Franchement je ne sais pas si les présidents du Tchad et du Niger s’expriment sur les milices qui appartiennent à l’Aube, l’organisation « l’Aube de Libye », Fajr Libya, ou s’ils traitent de certains groupes terroristes qui sont détectés dans la partie Sud du territoire libyen, c'est-à-dire dans le voisinage immédiat des territoires tchadiens et nigériens. Il faut un dialogue avec tous ceux qui sont prêts à répudier la violence, avec tous ceux qui sont prêts à accepter l’ordre, avec tous ceux qui sont prêts à favoriser un système démocratique où l’alternance serait une règle du jeu essentielle.

Et, si nous regardons de près l’identité de ces acteurs en Libye, notamment ceux qui sont dans Fajr Libya, nous constatons qu’ils étaient dans les mêmes tranchées, sur les même fronts dans la confrontation avec le régime du défunt colonel Kadhafi. S’ils étaient compagnons d’armes pendant la période de la lutte contre le régime défunt, on peut penser qu’ils avaient des objectifs communs et que, en tête de ces objectifs, il y a le souci, le souhait, l’aspiration à créer une Libye meilleure, donc une Libye démocratique, une Libye ouverte à tous les Libyens.
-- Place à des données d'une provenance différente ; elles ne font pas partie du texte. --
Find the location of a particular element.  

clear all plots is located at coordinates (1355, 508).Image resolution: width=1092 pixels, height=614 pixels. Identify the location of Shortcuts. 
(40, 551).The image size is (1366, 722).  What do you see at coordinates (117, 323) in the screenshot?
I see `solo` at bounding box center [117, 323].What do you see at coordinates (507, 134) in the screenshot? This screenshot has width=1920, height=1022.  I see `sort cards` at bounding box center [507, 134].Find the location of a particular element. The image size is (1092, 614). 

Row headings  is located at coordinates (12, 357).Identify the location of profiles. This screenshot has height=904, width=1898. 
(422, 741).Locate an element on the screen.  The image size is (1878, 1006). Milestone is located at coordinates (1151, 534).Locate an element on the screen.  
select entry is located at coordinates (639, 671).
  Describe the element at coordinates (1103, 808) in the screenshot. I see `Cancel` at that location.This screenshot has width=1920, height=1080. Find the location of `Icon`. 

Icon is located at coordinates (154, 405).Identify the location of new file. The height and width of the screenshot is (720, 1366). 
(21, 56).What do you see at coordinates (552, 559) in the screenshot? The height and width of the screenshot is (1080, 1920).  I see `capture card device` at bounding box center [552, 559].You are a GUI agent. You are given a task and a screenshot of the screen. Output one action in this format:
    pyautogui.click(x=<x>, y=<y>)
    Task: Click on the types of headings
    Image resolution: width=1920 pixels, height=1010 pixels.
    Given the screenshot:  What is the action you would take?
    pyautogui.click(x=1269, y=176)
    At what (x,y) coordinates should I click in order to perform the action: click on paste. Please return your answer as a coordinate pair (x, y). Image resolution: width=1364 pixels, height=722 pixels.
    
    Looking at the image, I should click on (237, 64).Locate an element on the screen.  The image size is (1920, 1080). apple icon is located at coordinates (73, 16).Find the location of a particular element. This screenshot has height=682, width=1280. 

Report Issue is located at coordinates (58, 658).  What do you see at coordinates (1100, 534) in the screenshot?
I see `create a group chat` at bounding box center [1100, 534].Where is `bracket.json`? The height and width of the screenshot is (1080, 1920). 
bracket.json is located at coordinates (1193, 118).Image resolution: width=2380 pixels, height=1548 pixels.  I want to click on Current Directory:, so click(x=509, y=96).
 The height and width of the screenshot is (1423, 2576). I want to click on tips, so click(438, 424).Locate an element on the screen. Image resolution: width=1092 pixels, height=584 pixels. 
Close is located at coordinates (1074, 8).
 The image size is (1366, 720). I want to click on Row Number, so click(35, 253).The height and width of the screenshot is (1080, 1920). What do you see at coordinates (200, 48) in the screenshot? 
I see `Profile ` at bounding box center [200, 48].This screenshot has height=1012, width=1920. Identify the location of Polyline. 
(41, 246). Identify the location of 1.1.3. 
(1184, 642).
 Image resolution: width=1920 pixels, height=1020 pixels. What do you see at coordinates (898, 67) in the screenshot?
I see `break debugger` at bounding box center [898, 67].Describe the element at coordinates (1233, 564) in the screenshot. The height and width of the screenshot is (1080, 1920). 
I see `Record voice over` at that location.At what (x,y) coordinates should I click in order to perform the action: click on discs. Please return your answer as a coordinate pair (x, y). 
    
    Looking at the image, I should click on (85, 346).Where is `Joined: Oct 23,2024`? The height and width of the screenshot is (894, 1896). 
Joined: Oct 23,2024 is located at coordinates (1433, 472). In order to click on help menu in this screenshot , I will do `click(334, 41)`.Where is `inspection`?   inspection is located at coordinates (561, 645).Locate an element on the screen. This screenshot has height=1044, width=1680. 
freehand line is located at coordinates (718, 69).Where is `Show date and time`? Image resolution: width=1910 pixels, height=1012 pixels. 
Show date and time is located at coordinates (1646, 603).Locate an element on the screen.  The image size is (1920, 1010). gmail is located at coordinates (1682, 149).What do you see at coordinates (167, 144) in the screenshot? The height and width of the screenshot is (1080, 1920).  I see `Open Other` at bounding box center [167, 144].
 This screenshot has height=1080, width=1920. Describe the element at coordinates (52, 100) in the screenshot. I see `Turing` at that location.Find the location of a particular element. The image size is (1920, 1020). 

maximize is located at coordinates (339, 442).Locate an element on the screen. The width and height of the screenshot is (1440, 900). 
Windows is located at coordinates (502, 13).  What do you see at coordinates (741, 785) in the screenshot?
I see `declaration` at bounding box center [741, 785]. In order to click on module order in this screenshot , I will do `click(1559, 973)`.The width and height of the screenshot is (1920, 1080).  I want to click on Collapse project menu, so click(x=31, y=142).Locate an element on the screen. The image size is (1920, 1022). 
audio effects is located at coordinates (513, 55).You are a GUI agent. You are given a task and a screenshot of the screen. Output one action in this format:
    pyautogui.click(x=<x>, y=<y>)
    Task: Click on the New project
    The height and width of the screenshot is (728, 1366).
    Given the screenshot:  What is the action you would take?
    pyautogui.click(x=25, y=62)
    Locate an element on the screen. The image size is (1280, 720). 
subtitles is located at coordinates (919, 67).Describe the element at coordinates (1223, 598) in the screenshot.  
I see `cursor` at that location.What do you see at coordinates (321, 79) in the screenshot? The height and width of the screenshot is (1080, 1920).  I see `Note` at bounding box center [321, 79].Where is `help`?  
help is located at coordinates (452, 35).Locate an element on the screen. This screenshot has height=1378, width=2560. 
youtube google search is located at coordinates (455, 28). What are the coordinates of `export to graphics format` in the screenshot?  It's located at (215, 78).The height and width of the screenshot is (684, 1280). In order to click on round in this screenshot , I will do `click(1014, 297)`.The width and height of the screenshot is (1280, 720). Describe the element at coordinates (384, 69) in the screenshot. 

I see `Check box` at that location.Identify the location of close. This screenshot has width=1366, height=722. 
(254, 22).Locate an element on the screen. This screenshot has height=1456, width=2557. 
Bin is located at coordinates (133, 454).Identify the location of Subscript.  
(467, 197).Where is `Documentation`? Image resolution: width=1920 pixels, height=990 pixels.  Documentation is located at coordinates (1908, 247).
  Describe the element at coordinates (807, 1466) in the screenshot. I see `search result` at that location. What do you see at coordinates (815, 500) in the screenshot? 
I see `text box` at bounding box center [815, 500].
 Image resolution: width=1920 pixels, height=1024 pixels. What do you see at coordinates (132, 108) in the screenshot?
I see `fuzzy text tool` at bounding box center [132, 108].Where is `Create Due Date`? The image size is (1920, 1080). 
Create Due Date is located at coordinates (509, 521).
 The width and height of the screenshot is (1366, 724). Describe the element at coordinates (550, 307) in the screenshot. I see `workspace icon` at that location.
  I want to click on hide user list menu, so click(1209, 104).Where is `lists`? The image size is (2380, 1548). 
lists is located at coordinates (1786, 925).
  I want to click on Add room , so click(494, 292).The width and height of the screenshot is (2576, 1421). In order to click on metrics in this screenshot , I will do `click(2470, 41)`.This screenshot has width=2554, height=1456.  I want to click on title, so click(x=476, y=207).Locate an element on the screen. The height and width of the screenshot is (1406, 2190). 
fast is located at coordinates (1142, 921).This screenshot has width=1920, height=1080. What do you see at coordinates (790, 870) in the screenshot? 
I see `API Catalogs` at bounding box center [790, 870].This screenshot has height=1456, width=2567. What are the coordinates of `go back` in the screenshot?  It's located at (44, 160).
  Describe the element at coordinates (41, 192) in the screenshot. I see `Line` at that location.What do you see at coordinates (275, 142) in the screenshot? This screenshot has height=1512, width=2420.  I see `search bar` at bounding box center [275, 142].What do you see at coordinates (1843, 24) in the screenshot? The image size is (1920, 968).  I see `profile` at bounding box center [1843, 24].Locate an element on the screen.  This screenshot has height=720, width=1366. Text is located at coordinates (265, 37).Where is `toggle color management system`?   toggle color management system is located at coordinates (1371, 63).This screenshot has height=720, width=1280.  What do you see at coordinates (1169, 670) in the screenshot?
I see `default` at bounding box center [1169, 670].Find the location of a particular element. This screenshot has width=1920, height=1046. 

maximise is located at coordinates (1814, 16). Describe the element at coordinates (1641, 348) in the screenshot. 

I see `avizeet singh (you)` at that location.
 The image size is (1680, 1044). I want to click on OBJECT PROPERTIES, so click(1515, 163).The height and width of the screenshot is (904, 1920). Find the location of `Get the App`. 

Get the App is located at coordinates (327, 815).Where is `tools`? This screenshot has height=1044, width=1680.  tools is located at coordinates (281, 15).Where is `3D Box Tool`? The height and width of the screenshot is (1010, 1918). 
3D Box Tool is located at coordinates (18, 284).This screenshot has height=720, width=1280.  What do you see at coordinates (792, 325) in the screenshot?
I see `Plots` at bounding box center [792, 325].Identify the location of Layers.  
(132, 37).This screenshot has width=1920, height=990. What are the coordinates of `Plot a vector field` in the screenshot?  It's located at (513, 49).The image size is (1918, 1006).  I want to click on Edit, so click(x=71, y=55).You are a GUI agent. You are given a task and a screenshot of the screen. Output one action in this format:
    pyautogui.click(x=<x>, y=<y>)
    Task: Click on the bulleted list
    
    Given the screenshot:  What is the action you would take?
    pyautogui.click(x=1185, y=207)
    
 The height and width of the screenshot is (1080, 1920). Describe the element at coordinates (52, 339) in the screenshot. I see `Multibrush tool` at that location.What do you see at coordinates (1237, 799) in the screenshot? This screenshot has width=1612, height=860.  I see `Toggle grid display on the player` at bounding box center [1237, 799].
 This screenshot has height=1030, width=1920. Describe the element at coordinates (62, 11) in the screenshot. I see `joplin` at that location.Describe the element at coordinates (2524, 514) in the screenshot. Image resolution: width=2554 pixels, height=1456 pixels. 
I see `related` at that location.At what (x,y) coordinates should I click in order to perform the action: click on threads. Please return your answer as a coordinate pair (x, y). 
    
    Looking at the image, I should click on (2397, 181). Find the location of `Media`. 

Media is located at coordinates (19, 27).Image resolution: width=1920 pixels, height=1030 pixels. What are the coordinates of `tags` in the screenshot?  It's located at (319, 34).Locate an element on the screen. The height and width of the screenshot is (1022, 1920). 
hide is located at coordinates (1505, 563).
Certains peuvent avoir d’autres ambitions mais dès lors qu’il y a volonté d’imposer par la force, par la brutalité un courant de pensée, il y aurait un problème à ce niveau là. Concrètement, il y a des groupes terroristes en Libye : les Nations unies et le monde entier en ont identifiés certains qui figurent sur des listes d’entités terroristes du Conseil de sécurité. Il y a donc la nécessité de veiller à ce que ces entités terroristes soient connues en tant que telles et soient dissociées des forces politiques qui doivent pouvoir discuter à travers le dialogue, aller vers la réconciliation nationale.

Y compris des chefs politiques de Fajr Libya, l’Aube de la Libye ?

Les chefs politiques de Fajr Libya étaient hier les gouvernants de ce pays et avant-hier des compagnons d’armes de leurs frères et compatriotes de Tobrouk dans la lutte contre Kadhafi. Pour sortir d’une crise de cette nature, je pense qu’il ne faut pas pratiquer l’exclusion, il n’y a que les groupes terroristes, du moins identifiés comme tels, qui s’excluent d’eux-mêmes de tout processus politique.

Les négociations entre le gouvernement malien et les groupes armés du Nord-Mali traînent en longueur, elles sont suspendues depuis trois mois. Est-ce que l’on va vers un échec ?

Je ne crois pas qu’il soit juste de dire que les négociations sont suspendues. Alors le quatrième round de négociations s’est terminé fin novembre et les parties maliennes sont reparties avec un projet d’accord, de paix et de réconciliation. Il a été considéré à juste titre, me semble t-il, que laisser du temps aux différentes parties pour intérioriser les différentes composantes de ce document et procéder à toutes les consultations nécessaires était de nature à faciliter le progrès lorsque les négociations reprendraient. En parallèle, il y a un certain nombre de consultations bilatérales pour préparer davantage les parties à faire les arbitrages sur les deux, trois points importants que nous considérons comme les points qui, une fois réglés, faciliteraient la finalisation de cet accord de paix et de réconciliation. Nous avons bon espoir que ces négociations reprendront sous une forme ou sous une autre et que, au mois de février, vous entendrez encore parler de la cinquième série des négociations substantielles. Nous espérons comme beaucoup d’autres que ce cinquième round sera décisif.

Et de ce point de vue, que pensez-vous du remplacement de Moussa Mara par Modibo Keïta à la tête de la primature au Mali ?

C’est une question interne au Mali, je n’ai pas eu le privilège de rencontrer monsieur Mara mais je connais le Premier ministre Modibo Keïta et j’ai beaucoup apprécié ses conseils, sa sagesse et j’espère que l’équipe de négociation du gouvernement malien bénéficiera de cette sagesse.